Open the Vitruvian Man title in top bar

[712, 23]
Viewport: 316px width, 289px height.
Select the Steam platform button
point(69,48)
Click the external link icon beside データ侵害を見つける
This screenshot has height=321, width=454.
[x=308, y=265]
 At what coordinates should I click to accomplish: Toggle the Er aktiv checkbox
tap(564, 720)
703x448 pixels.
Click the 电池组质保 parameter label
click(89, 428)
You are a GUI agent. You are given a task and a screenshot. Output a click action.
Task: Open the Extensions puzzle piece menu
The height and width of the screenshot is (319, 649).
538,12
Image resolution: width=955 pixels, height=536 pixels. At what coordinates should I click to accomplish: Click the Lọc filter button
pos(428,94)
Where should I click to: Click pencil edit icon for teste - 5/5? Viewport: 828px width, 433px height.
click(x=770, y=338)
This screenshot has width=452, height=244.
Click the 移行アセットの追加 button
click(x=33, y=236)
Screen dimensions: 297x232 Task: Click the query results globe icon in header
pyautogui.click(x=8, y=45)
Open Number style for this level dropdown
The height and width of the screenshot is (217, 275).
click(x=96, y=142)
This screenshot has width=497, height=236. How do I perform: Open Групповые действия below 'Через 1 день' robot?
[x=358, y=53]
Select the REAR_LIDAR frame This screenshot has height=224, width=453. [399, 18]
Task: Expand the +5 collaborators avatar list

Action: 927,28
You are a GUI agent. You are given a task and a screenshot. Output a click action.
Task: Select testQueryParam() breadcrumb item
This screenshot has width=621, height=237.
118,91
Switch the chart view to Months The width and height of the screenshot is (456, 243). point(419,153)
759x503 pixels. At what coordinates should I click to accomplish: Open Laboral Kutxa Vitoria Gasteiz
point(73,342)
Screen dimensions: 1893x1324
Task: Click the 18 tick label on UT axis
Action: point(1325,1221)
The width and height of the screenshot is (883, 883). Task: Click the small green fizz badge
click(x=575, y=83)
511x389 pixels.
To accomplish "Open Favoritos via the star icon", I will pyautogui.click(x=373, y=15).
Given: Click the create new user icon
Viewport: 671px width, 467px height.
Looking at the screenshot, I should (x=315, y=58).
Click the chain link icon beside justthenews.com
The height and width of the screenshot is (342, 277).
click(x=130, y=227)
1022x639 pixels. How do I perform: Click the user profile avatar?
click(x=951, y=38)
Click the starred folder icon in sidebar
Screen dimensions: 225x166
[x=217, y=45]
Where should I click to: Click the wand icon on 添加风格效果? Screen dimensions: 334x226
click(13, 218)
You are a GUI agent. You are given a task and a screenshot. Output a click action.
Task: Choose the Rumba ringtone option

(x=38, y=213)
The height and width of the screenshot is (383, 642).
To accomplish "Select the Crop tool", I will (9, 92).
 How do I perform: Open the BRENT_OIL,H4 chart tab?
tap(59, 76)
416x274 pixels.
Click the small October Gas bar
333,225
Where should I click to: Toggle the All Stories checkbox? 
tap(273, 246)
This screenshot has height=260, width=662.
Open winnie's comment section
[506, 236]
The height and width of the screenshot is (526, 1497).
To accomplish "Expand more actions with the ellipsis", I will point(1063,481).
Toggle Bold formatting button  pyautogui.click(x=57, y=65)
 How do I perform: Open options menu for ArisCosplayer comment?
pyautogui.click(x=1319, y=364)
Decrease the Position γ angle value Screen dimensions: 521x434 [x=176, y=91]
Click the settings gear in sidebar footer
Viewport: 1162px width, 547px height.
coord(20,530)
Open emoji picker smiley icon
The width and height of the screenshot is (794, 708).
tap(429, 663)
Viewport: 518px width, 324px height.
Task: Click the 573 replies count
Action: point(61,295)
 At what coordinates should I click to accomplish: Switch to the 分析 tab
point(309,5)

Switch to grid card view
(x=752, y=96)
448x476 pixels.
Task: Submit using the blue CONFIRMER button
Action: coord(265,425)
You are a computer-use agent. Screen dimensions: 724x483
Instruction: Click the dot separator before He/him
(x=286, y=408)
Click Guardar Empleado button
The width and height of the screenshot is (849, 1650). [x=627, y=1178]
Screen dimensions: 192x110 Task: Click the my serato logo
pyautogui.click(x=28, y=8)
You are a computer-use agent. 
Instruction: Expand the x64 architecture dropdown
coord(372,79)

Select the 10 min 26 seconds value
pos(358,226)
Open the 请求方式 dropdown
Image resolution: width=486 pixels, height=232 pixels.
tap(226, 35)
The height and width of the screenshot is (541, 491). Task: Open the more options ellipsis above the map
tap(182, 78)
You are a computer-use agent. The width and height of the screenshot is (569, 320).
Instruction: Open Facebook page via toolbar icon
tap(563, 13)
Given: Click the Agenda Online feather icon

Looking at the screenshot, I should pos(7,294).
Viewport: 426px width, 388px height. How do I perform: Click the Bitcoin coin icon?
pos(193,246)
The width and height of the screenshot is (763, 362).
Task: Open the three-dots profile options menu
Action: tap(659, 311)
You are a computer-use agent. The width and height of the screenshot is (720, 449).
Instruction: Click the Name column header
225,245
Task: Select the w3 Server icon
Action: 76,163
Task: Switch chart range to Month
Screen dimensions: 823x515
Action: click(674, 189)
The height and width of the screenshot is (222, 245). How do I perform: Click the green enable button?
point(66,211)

★ ★ ★ ★

### Your assignment
Reproduce every record exactly, line by line.

### Solution for this problem
Open the Vitruvian Man title in top bar

[712, 23]
Viewport: 316px width, 289px height.
Select the Steam platform button
point(69,48)
Click the external link icon beside データ侵害を見つける
This screenshot has height=321, width=454.
[x=308, y=265]
 At what coordinates should I click to accomplish: Toggle the Er aktiv checkbox
tap(564, 720)
703x448 pixels.
Click the 电池组质保 parameter label
click(89, 428)
You are a GUI agent. You are given a task and a screenshot. Output a click action.
Task: Open the Extensions puzzle piece menu
The height and width of the screenshot is (319, 649).
538,12
Image resolution: width=955 pixels, height=536 pixels. At what coordinates should I click to accomplish: Click the Lọc filter button
pos(428,94)
Where should I click to: Click pencil edit icon for teste - 5/5? Viewport: 828px width, 433px height.
click(x=770, y=338)
This screenshot has width=452, height=244.
Click the 移行アセットの追加 button
click(x=33, y=236)
Screen dimensions: 297x232 Task: Click the query results globe icon in header
pyautogui.click(x=8, y=45)
Open Number style for this level dropdown
The height and width of the screenshot is (217, 275).
click(x=96, y=142)
This screenshot has width=497, height=236. How do I perform: Open Групповые действия below 'Через 1 день' robot?
[x=358, y=53]
Select the REAR_LIDAR frame This screenshot has height=224, width=453. [399, 18]
Task: Expand the +5 collaborators avatar list

Action: 927,28
You are a GUI agent. You are given a task and a screenshot. Output a click action.
Task: Select testQueryParam() breadcrumb item
This screenshot has width=621, height=237.
118,91
Switch the chart view to Months The width and height of the screenshot is (456, 243). point(419,153)
759x503 pixels. At what coordinates should I click to accomplish: Open Laboral Kutxa Vitoria Gasteiz
point(73,342)
Screen dimensions: 1893x1324
Task: Click the 18 tick label on UT axis
Action: point(1325,1221)
The width and height of the screenshot is (883, 883). Task: Click the small green fizz badge
click(x=575, y=83)
511x389 pixels.
To accomplish "Open Favoritos via the star icon", I will pyautogui.click(x=373, y=15).
Given: Click the create new user icon
Viewport: 671px width, 467px height.
Looking at the screenshot, I should (x=315, y=58).
Click the chain link icon beside justthenews.com
The height and width of the screenshot is (342, 277).
click(x=130, y=227)
1022x639 pixels. How do I perform: Click the user profile avatar?
click(x=951, y=38)
Click the starred folder icon in sidebar
Screen dimensions: 225x166
[x=217, y=45]
Where should I click to: Click the wand icon on 添加风格效果? Screen dimensions: 334x226
click(13, 218)
You are a GUI agent. You are given a task and a screenshot. Output a click action.
Task: Choose the Rumba ringtone option

(x=38, y=213)
The height and width of the screenshot is (383, 642).
To accomplish "Select the Crop tool", I will (9, 92).
 How do I perform: Open the BRENT_OIL,H4 chart tab?
tap(59, 76)
416x274 pixels.
Click the small October Gas bar
333,225
Where should I click to: Toggle the All Stories checkbox? 
tap(273, 246)
This screenshot has height=260, width=662.
Open winnie's comment section
[506, 236]
The height and width of the screenshot is (526, 1497).
To accomplish "Expand more actions with the ellipsis", I will point(1063,481).
Toggle Bold formatting button  pyautogui.click(x=57, y=65)
 How do I perform: Open options menu for ArisCosplayer comment?
pyautogui.click(x=1319, y=364)
Decrease the Position γ angle value Screen dimensions: 521x434 [x=176, y=91]
Click the settings gear in sidebar footer
Viewport: 1162px width, 547px height.
coord(20,530)
Open emoji picker smiley icon
The width and height of the screenshot is (794, 708).
tap(429, 663)
Viewport: 518px width, 324px height.
Task: Click the 573 replies count
Action: point(61,295)
 At what coordinates should I click to accomplish: Switch to the 分析 tab
point(309,5)

Switch to grid card view
(x=752, y=96)
448x476 pixels.
Task: Submit using the blue CONFIRMER button
Action: coord(265,425)
You are a computer-use agent. Screen dimensions: 724x483
Instruction: Click the dot separator before He/him
(x=286, y=408)
Click Guardar Empleado button
The width and height of the screenshot is (849, 1650). [x=627, y=1178]
Screen dimensions: 192x110 Task: Click the my serato logo
pyautogui.click(x=28, y=8)
You are a computer-use agent. 
Instruction: Expand the x64 architecture dropdown
coord(372,79)

Select the 10 min 26 seconds value
pos(358,226)
Open the 请求方式 dropdown
Image resolution: width=486 pixels, height=232 pixels.
tap(226, 35)
The height and width of the screenshot is (541, 491). Task: Open the more options ellipsis above the map
tap(182, 78)
You are a computer-use agent. The width and height of the screenshot is (569, 320).
Instruction: Open Facebook page via toolbar icon
tap(563, 13)
Given: Click the Agenda Online feather icon

Looking at the screenshot, I should pos(7,294).
Viewport: 426px width, 388px height. How do I perform: Click the Bitcoin coin icon?
pos(193,246)
The width and height of the screenshot is (763, 362).
Task: Open the three-dots profile options menu
Action: tap(659, 311)
You are a computer-use agent. The width and height of the screenshot is (720, 449).
Instruction: Click the Name column header
225,245
Task: Select the w3 Server icon
Action: 76,163
Task: Switch chart range to Month
Screen dimensions: 823x515
Action: click(674, 189)
The height and width of the screenshot is (222, 245). How do I perform: Click the green enable button?
point(66,211)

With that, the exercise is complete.